[Problem] Write out, exactly and in full, the records given below, but not their pictures.

[Dataset entries]
-*-*-
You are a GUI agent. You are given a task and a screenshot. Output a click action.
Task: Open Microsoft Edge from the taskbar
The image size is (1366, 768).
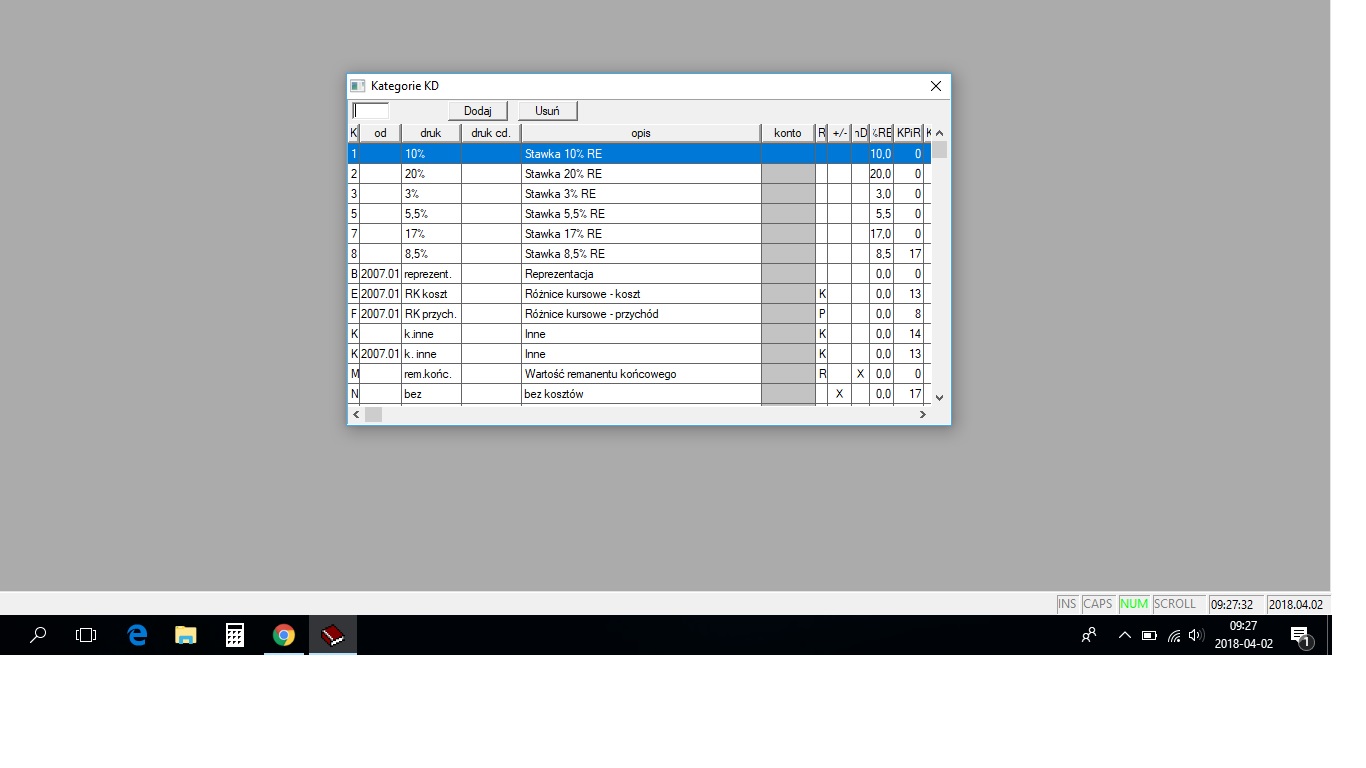point(137,635)
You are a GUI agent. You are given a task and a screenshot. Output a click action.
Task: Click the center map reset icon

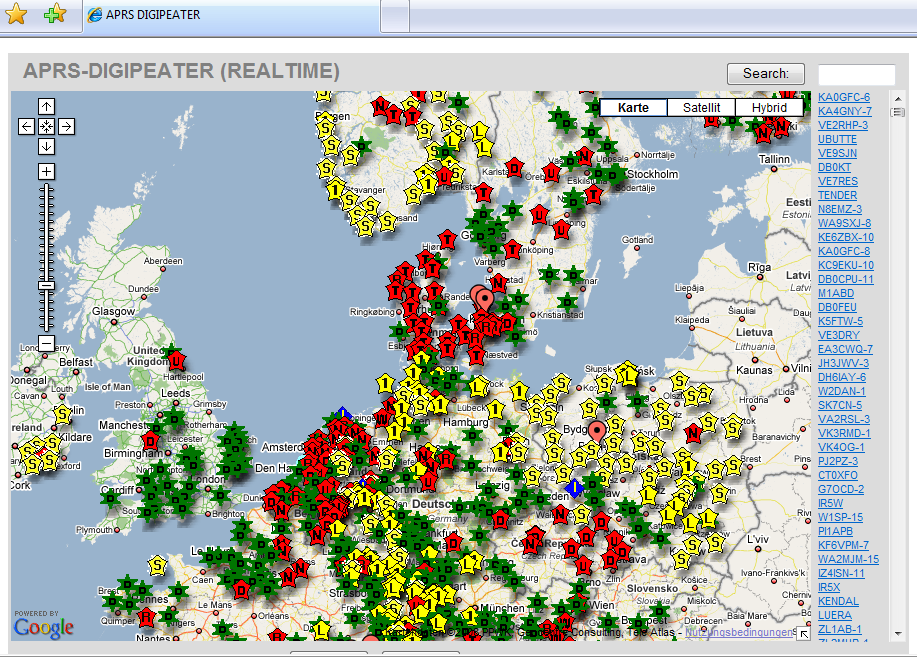47,126
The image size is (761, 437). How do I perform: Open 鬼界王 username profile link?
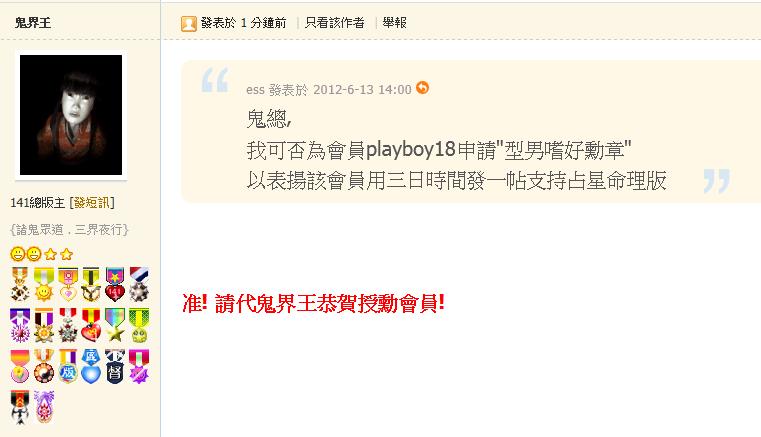pyautogui.click(x=33, y=22)
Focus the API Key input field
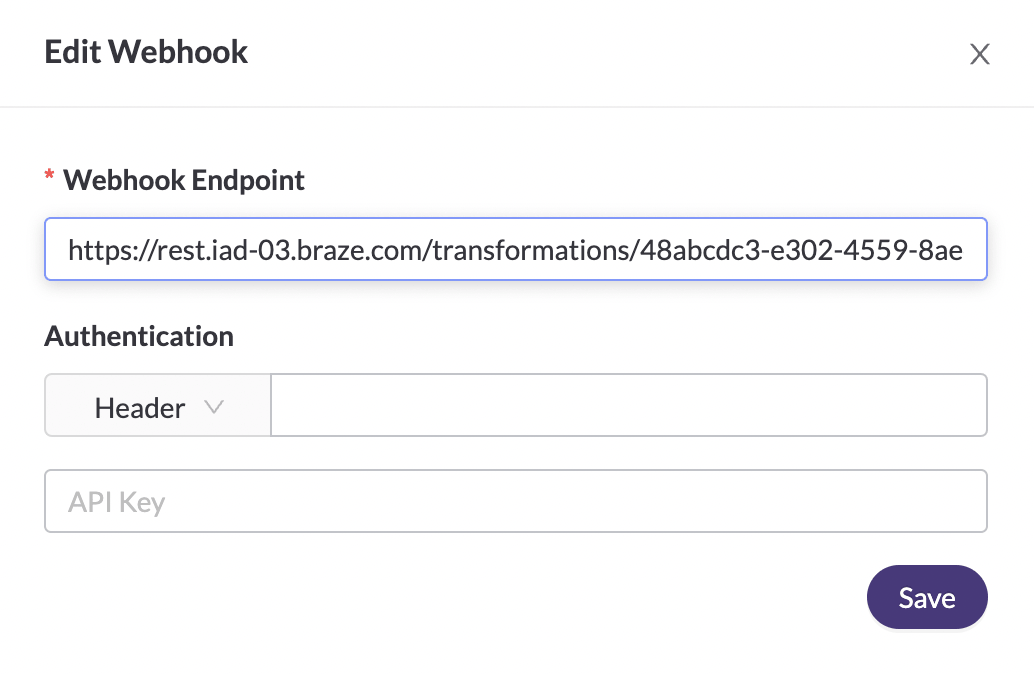The image size is (1034, 674). (515, 501)
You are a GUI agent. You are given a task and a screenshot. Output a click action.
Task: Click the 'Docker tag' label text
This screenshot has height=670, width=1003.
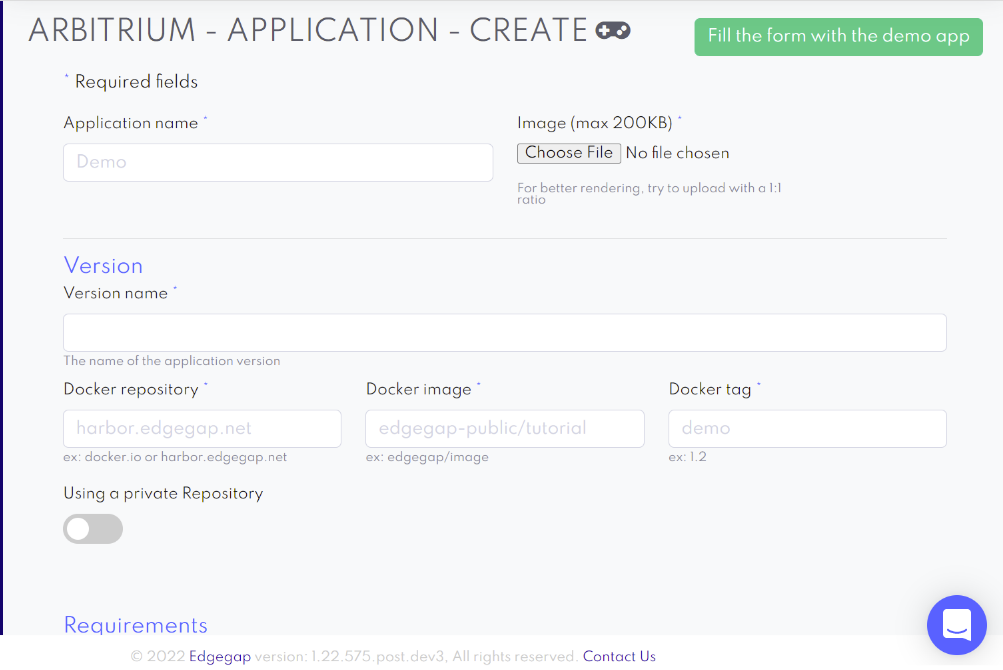pyautogui.click(x=709, y=389)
-*-*-
[Answer for the task]
You are a GUI agent. You are given a task and a screenshot. Output a click action.
Task: Open Microsoft Edge from the taskbar
The image size is (1366, 768).
point(137,635)
You are a GUI agent. You are given a task and a screenshot. Output a click action.
Task: Click the center map reset icon

47,126
The image size is (761, 437). How do I perform: Open 鬼界王 username profile link?
pyautogui.click(x=33, y=22)
Focus the API Key input field
The image size is (1034, 674). (515, 501)
You are a GUI agent. You are given a task and a screenshot. Output a click action.
Task: Click the 'Docker tag' label text
This screenshot has height=670, width=1003.
pyautogui.click(x=709, y=389)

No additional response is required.